* [Task inputs]
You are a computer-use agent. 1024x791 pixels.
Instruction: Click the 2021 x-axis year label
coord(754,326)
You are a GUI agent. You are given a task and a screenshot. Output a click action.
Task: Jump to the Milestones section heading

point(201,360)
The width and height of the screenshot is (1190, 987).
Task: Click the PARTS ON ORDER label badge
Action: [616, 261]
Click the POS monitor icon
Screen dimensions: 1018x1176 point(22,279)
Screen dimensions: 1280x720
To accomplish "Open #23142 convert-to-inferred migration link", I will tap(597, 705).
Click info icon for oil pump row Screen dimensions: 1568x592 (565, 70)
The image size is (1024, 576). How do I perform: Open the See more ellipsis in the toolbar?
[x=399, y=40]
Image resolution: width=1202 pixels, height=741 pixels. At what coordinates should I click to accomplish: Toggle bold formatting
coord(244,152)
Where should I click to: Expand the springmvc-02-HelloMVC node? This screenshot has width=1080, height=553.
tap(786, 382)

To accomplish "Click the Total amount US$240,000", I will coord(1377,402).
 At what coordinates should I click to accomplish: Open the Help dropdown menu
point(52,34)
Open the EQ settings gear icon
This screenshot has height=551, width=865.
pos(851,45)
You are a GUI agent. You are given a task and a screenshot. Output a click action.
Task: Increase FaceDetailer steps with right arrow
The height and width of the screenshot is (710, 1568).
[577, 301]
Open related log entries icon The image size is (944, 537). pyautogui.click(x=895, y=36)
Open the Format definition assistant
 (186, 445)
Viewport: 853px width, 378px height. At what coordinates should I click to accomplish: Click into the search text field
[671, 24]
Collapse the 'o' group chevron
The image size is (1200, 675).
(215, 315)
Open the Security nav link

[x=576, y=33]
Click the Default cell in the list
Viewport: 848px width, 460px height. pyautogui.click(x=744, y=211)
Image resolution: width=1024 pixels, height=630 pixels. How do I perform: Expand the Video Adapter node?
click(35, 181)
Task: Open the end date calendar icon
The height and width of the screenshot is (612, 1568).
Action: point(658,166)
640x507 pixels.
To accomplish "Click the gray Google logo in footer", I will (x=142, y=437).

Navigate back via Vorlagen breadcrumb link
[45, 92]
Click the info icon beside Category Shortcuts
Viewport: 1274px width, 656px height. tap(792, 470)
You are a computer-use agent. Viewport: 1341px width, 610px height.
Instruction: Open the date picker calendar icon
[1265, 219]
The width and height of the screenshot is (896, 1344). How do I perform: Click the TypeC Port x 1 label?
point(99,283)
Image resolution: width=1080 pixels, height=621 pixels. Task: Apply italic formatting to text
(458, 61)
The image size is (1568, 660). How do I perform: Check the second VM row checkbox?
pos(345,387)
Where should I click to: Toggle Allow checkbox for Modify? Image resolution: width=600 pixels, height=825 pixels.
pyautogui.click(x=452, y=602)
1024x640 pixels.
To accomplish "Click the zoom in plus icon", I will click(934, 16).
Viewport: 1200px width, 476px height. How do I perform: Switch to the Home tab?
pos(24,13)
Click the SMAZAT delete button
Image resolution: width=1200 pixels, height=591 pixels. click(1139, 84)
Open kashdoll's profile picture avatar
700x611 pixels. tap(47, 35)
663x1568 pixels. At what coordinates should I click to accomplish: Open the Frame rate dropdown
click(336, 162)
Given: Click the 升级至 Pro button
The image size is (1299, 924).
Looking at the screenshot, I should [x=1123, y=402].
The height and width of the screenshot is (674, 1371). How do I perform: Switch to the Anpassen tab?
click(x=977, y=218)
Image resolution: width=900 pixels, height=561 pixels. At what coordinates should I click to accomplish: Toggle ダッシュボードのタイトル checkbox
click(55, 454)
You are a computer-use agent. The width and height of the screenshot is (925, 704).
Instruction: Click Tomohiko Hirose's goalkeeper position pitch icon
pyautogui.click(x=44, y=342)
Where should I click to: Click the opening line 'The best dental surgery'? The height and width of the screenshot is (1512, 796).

* [Instructions to follow]
Copy every row above word for word, line by line, with nothing changed.

* [Solution]
You are a computer-use agent. 1024x791 pixels.
Instruction: Click the 2021 x-axis year label
coord(754,326)
You are a GUI agent. You are given a task and a screenshot. Output a click action.
Task: Jump to the Milestones section heading

point(201,360)
The width and height of the screenshot is (1190, 987).
Task: Click the PARTS ON ORDER label badge
Action: [616, 261]
Click the POS monitor icon
Screen dimensions: 1018x1176 point(22,279)
Screen dimensions: 1280x720
To accomplish "Open #23142 convert-to-inferred migration link", I will tap(597, 705).
Click info icon for oil pump row Screen dimensions: 1568x592 (565, 70)
The image size is (1024, 576). How do I perform: Open the See more ellipsis in the toolbar?
[x=399, y=40]
Image resolution: width=1202 pixels, height=741 pixels. At what coordinates should I click to accomplish: Toggle bold formatting
coord(244,152)
Where should I click to: Expand the springmvc-02-HelloMVC node? This screenshot has width=1080, height=553.
tap(786, 382)

To accomplish "Click the Total amount US$240,000", I will coord(1377,402).
 At what coordinates should I click to accomplish: Open the Help dropdown menu
point(52,34)
Open the EQ settings gear icon
This screenshot has height=551, width=865.
pos(851,45)
You are a GUI agent. You are given a task and a screenshot. Output a click action.
Task: Increase FaceDetailer steps with right arrow
The height and width of the screenshot is (710, 1568).
[577, 301]
Open related log entries icon The image size is (944, 537). pyautogui.click(x=895, y=36)
Open the Format definition assistant
 (186, 445)
Viewport: 853px width, 378px height. At what coordinates should I click to accomplish: Click into the search text field
[671, 24]
Collapse the 'o' group chevron
The image size is (1200, 675).
(215, 315)
Open the Security nav link

[x=576, y=33]
Click the Default cell in the list
Viewport: 848px width, 460px height. pyautogui.click(x=744, y=211)
Image resolution: width=1024 pixels, height=630 pixels. How do I perform: Expand the Video Adapter node?
click(35, 181)
Task: Open the end date calendar icon
The height and width of the screenshot is (612, 1568).
Action: point(658,166)
640x507 pixels.
To accomplish "Click the gray Google logo in footer", I will (x=142, y=437).

Navigate back via Vorlagen breadcrumb link
[45, 92]
Click the info icon beside Category Shortcuts
Viewport: 1274px width, 656px height. tap(792, 470)
You are a computer-use agent. Viewport: 1341px width, 610px height.
Instruction: Open the date picker calendar icon
[1265, 219]
The width and height of the screenshot is (896, 1344). How do I perform: Click the TypeC Port x 1 label?
point(99,283)
Image resolution: width=1080 pixels, height=621 pixels. Task: Apply italic formatting to text
(458, 61)
The image size is (1568, 660). How do I perform: Check the second VM row checkbox?
pos(345,387)
Where should I click to: Toggle Allow checkbox for Modify? Image resolution: width=600 pixels, height=825 pixels.
pyautogui.click(x=452, y=602)
1024x640 pixels.
To accomplish "Click the zoom in plus icon", I will click(934, 16).
Viewport: 1200px width, 476px height. How do I perform: Switch to the Home tab?
pos(24,13)
Click the SMAZAT delete button
Image resolution: width=1200 pixels, height=591 pixels. click(1139, 84)
Open kashdoll's profile picture avatar
700x611 pixels. tap(47, 35)
663x1568 pixels. At what coordinates should I click to accomplish: Open the Frame rate dropdown
click(336, 162)
Given: Click the 升级至 Pro button
The image size is (1299, 924).
Looking at the screenshot, I should [x=1123, y=402].
The height and width of the screenshot is (674, 1371). How do I perform: Switch to the Anpassen tab?
click(x=977, y=218)
Image resolution: width=900 pixels, height=561 pixels. At what coordinates should I click to accomplish: Toggle ダッシュボードのタイトル checkbox
click(55, 454)
You are a computer-use agent. The width and height of the screenshot is (925, 704).
Instruction: Click Tomohiko Hirose's goalkeeper position pitch icon
pyautogui.click(x=44, y=342)
Where should I click to: Click the opening line 'The best dental surgery'? The height and width of the screenshot is (1512, 796).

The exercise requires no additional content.